PROVIDED ENTRIES.
________________________________________

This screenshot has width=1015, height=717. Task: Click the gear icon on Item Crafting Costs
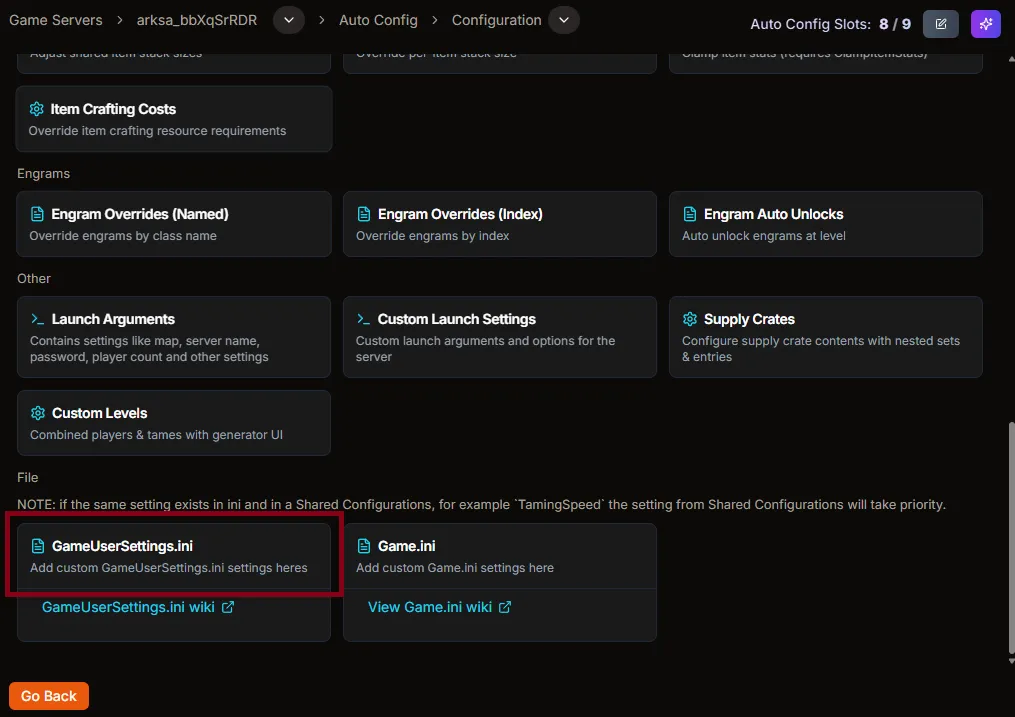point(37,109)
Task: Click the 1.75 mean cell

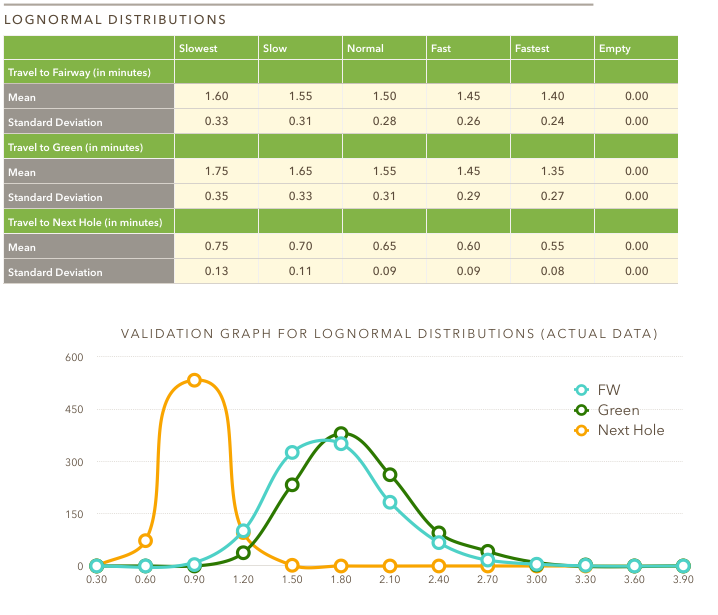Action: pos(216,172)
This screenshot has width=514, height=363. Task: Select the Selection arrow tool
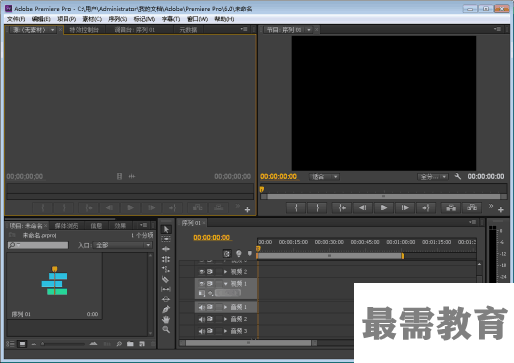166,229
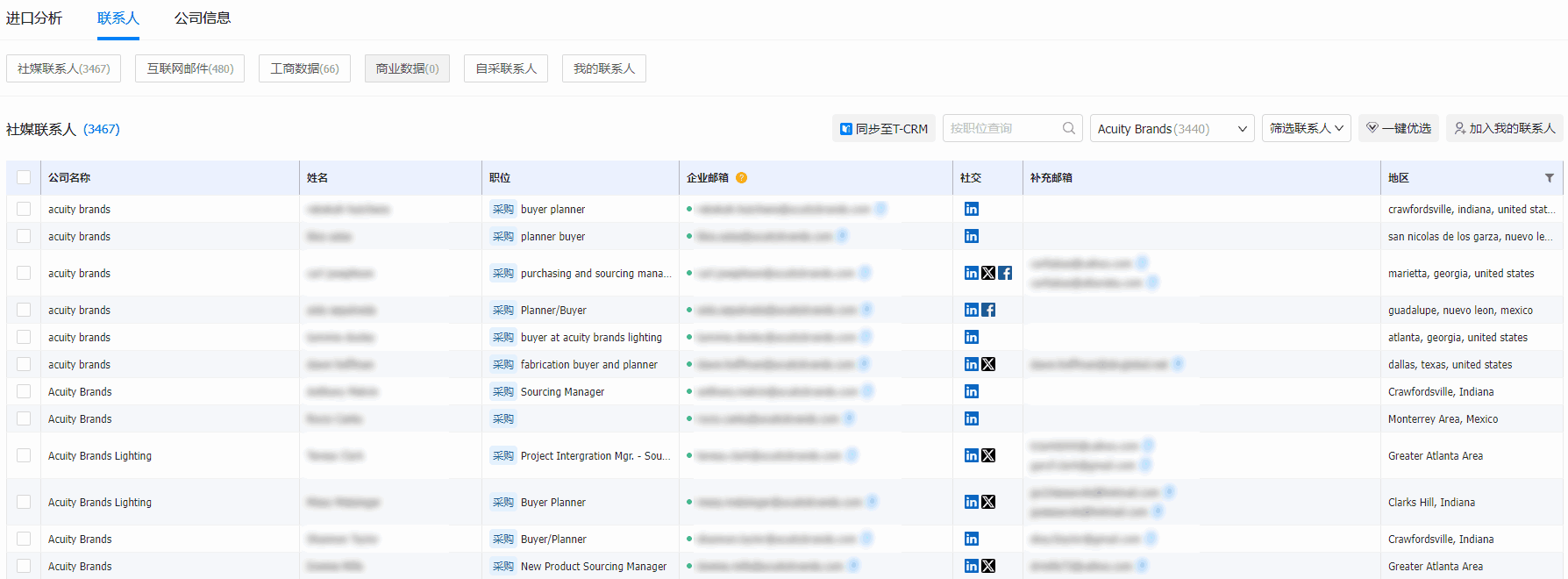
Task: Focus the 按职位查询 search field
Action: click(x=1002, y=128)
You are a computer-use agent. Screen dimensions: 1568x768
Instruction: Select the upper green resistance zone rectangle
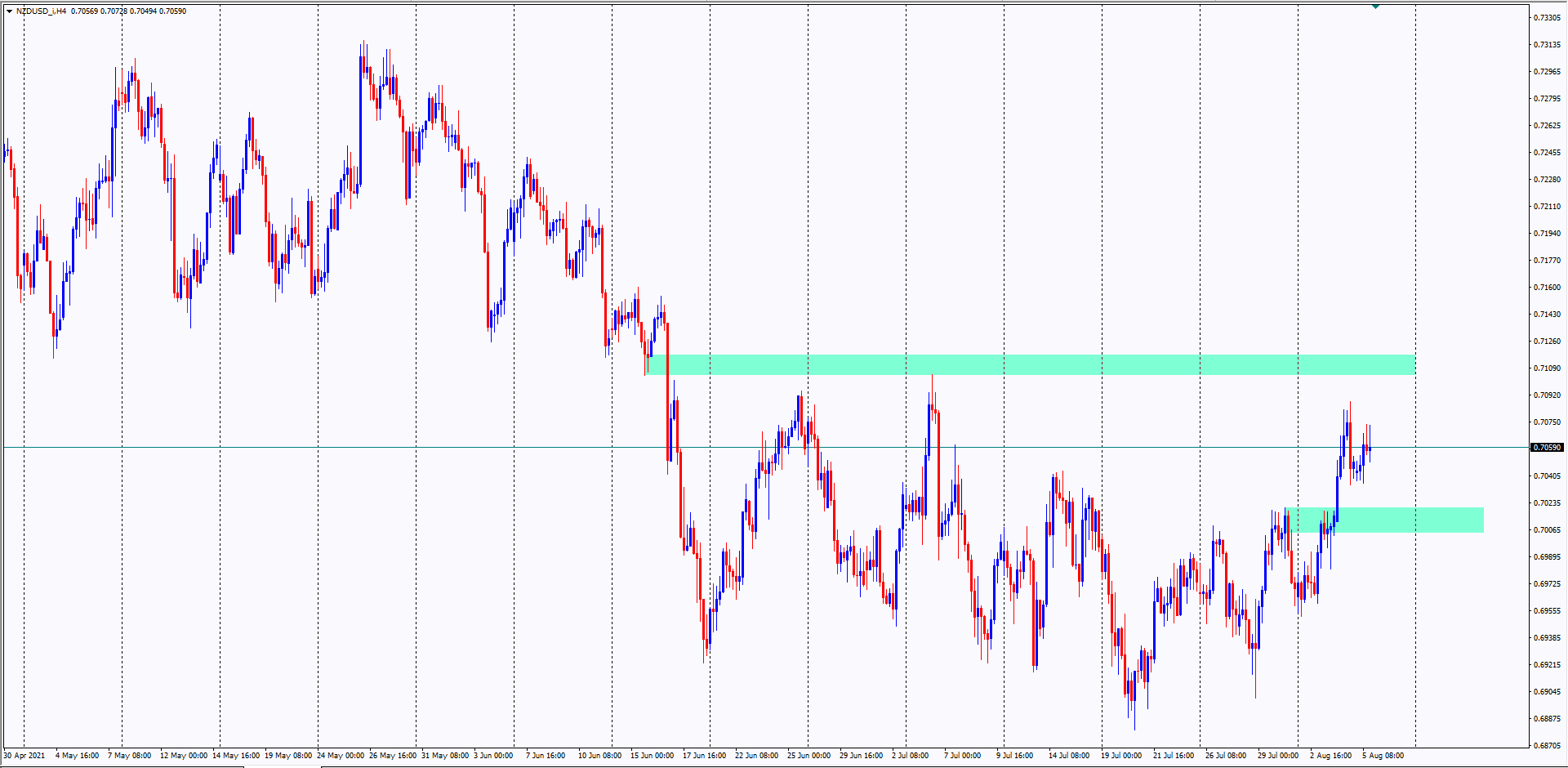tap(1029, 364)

________________________________________

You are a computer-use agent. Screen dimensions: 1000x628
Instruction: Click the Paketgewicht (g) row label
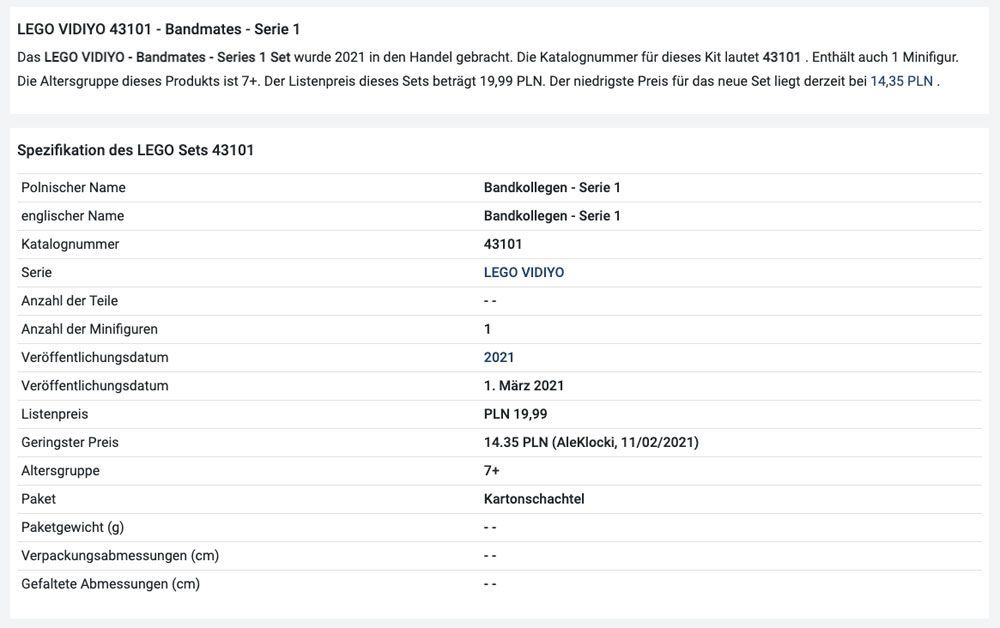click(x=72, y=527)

________________________________________

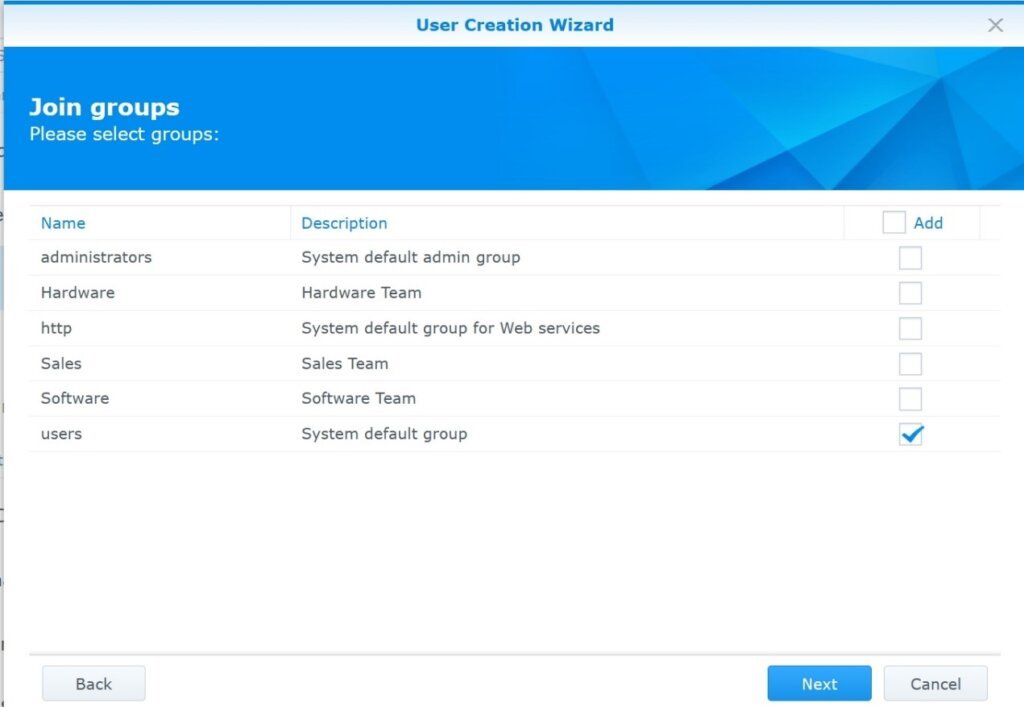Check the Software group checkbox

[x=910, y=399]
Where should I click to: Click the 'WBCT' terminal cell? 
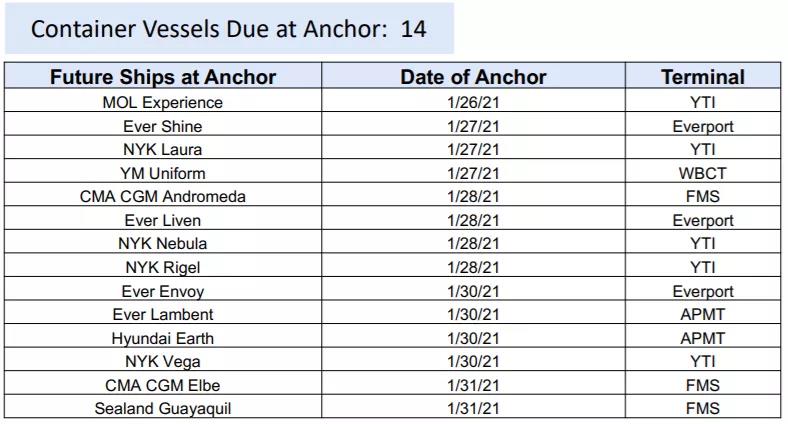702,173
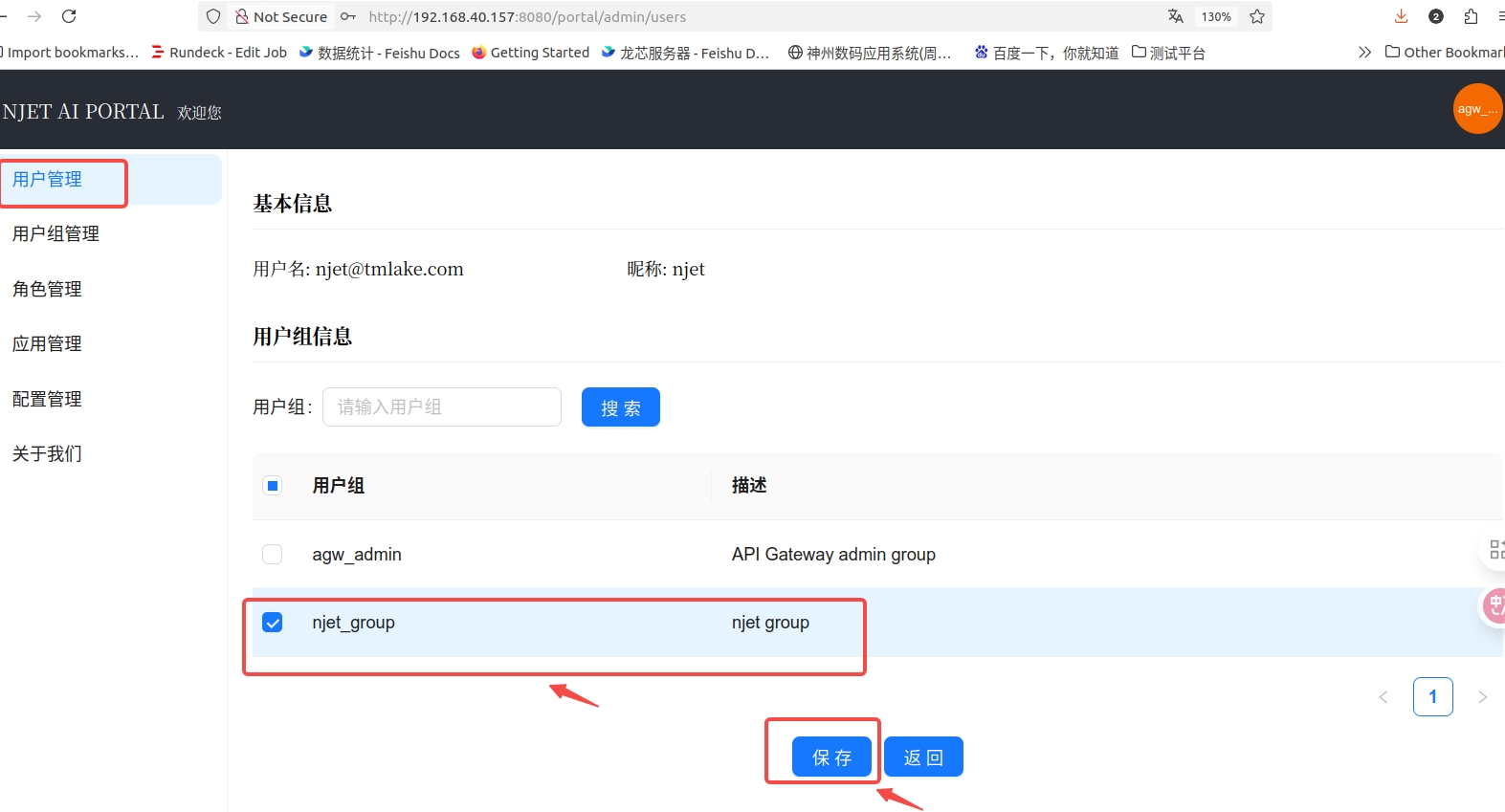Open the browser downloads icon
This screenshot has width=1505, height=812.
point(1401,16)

________________________________________

TASK STATEMENT. Look through the entries above and report each line where the string "agent" occurs.

RESPONSE TO THIS TASK.
You are a computer-use agent. Screen dimensions: 1568x768
You are a computer-use agent. Screen dimensions: 1000x628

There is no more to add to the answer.